The Netherlands has one of the cleaner answers to the salary question, because it comes at it twice: a national survey graduates fill in, and a register that reads the actual numbers. The survey is the Nationale Alumni Enquête (NAE), run jointly by the Dutch universities; the register work is SEO’s Studie & Werk, built on Statistics Netherlands (CBS) microdata. Both look at research-university (WO) master’s graduates about 1.5 years out. I focused on the economics and business field, the closest match to a Master in Management.
The headline: in work fast, and at the top of the pay table
Start with speed and security, because the Dutch numbers here are strong. In the 2025 NAE, 93 percent of WO master’s graduates were in the working labour force, the average time to a paid job was 3.5 months, and 81 percent were working within six months. And economics and business is not a middling field — across the WO wage ranking it sits at the very top, beaten only by the medical degrees.
What the first job pays
A WO master’s graduate in economics and business earns about €3,613 gross per month roughly 1.5 years out — around €43,000 gross per year — which is some 15 percent above the all-WO-master average of €3,150. These are gross monthly figures (Dutch bruto). The register only publishes an hourly wage at the aggregate WO level (around €20–21 an hour), not per field, so the monthly number is the one to anchor on.
One honest note the Dutch data forces: the most recent register cohort shows a small real-wage dip versus the 2018–19 peak, because 2021–22 inflation outran collective pay rises. SEO expects real wages to catch back up — but it is the same cohort effect visible across European graduate data right now.
Permanent contracts: the WO exception
Here is where economics and business pulls ahead of its own university type. About 63 percent are on a permanent (vast) contract 1.5 years out, against roughly 47 percent across all WO master’s — and Accounting and Control leads the entire WO field at around 75 percent. That is counter-intuitive until you see why: WO graduates overall have fewer permanent contracts than applied-university (HBO) graduates, because so many WO grads continue into specialist or research tracks. Economics and business is the cluster that goes straight into stable, well-paid corporate roles instead.

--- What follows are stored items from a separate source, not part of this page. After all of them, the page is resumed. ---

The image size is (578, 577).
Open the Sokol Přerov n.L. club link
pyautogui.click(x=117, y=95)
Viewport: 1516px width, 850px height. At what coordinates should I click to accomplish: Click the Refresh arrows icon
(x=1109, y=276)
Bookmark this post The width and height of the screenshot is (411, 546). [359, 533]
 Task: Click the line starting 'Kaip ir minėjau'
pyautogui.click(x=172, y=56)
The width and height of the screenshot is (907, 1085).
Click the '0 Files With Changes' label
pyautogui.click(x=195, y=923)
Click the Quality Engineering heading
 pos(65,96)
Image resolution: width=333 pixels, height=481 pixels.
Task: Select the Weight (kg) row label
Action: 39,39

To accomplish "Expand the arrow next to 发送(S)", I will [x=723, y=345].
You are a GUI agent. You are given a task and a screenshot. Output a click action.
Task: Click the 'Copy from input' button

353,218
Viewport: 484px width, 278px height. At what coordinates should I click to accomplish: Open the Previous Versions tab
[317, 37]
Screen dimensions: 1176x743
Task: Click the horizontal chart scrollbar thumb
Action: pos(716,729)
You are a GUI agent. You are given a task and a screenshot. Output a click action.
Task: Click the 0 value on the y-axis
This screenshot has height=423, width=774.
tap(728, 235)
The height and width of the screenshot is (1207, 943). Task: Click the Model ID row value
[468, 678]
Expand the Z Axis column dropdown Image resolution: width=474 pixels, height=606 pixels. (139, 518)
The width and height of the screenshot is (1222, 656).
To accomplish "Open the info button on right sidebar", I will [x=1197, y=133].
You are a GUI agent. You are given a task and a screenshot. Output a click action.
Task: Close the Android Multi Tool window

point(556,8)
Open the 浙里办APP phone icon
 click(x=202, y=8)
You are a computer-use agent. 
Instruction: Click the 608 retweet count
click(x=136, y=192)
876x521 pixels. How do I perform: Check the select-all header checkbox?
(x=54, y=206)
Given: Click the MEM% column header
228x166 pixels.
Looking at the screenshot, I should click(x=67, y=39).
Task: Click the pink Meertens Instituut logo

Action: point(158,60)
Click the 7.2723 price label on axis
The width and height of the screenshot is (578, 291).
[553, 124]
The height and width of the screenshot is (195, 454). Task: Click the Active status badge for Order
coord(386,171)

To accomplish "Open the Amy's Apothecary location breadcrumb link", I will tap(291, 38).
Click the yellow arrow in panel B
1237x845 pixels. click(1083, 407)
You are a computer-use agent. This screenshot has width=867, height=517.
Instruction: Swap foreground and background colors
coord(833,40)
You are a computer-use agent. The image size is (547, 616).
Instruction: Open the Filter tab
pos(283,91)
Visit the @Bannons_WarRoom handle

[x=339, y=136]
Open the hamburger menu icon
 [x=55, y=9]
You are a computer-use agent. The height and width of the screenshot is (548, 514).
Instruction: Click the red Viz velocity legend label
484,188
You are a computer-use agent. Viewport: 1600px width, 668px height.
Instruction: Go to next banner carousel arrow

Working at your level — and the field’s edge over time
Match is good: 68 percent of economics and business graduates work at their own education level and 73 percent in their own or a related field, both above the 57.9 percent functional match the 2025 survey reports across all WO master’s. And the field’s real advantage is the slope. The Dutch register expresses field pay as a percentage above law graduates rather than in euros, and on that scale Finance, Econometrics and Fiscal Economics show the steepest growth — Finance moves from about +11 percent as a starter to roughly +22 to +25 percent by ten years out. Time to a substantial job is fastest in the same fields: Fiscal Economics 2.2 months, Accounting 2.4, Econometrics 2.7.
The gender gap is small at the start, wider later
The Netherlands publishes the gender gap only at the aggregate WO level, not by field. Controlling for study, hours and institution, WO women earn about 1 percent less than men as starters, widening to about 6 percent by ten years out. It is one of the smaller entry gaps in this series — but, as everywhere, it grows with experience.
How to read this for your own decision
A Dutch MiM, taken in the economics and business track, is one of the strongest combinations in Europe on paper: fast to a job, high odds of a permanent contract, good qualification match, top-of-table pay, and a steep growth curve in the finance and econometrics specialisms. The one thing the Dutch data does not give you that France’s does is a sector-by-sector destination map — the Dutch cut is by study field, not employer industry.
For the live, school-by-school version, the MiM careers page for the Netherlands tracks each program’s outcomes and the orientation-year work rules. Read it next to the UK tax-record data, the other high-pay Northern-European market, and the French CGE breakdown. If marketing is your target track, note it sits lower in the pay distribution — the marketing career path post explains why — and if you are still deciding on the degree itself, start with is the MiM worth it in 2026.
Sources: Nationale Alumni Enquête 2025 (Universiteiten van Nederland / Centerdata) for employment, time-to-job and match; SEO Economisch Onderzoek, “Studie & Werk HO 2023” (CBS microdata) for wage trajectory and contract type; Studiekeuze123 “Economics and Business (WO master)” for the field-level salary, contract and match figures. All pay figures are gross (Dutch bruto).